> **Instructions to follow**: From top to bottom, retype the data exactly, passing over any picture.

(Collected data)
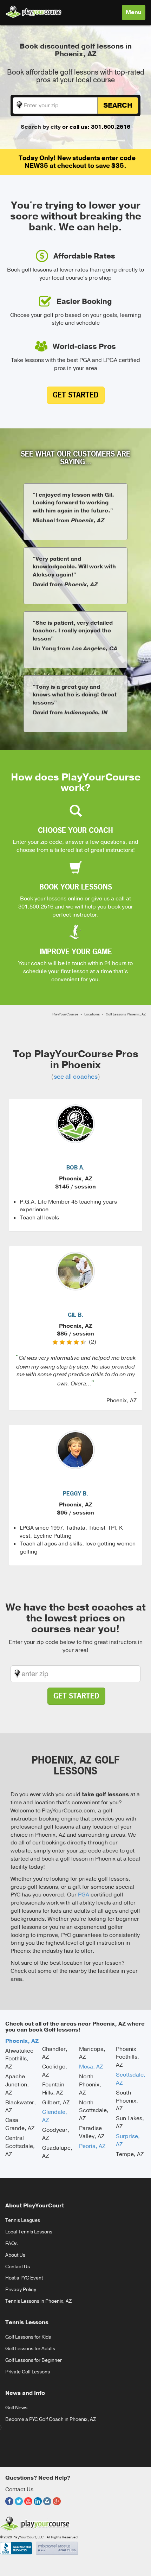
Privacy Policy (20, 2289)
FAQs (11, 2243)
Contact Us (17, 2266)
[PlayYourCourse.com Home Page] (33, 10)
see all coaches (76, 1076)
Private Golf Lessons (27, 2371)
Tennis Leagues (22, 2220)
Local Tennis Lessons (28, 2232)
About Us (15, 2255)
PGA (83, 1895)
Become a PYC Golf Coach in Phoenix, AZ (50, 2419)
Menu (135, 14)
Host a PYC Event (24, 2278)
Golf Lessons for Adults (30, 2348)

> **Response for this exercise**:
Privacy Policy (20, 2289)
FAQs (11, 2243)
Contact Us (17, 2266)
[PlayYourCourse.com Home Page] (33, 10)
see all coaches (76, 1076)
Private Golf Lessons (27, 2371)
Tennis Leagues (22, 2220)
Local Tennis Lessons (28, 2232)
About Us (15, 2255)
PGA (83, 1895)
Become a PYC Golf Coach in Phoenix, AZ (50, 2419)
Menu (135, 14)
Host a PYC Event (24, 2278)
Golf Lessons for Adults (30, 2348)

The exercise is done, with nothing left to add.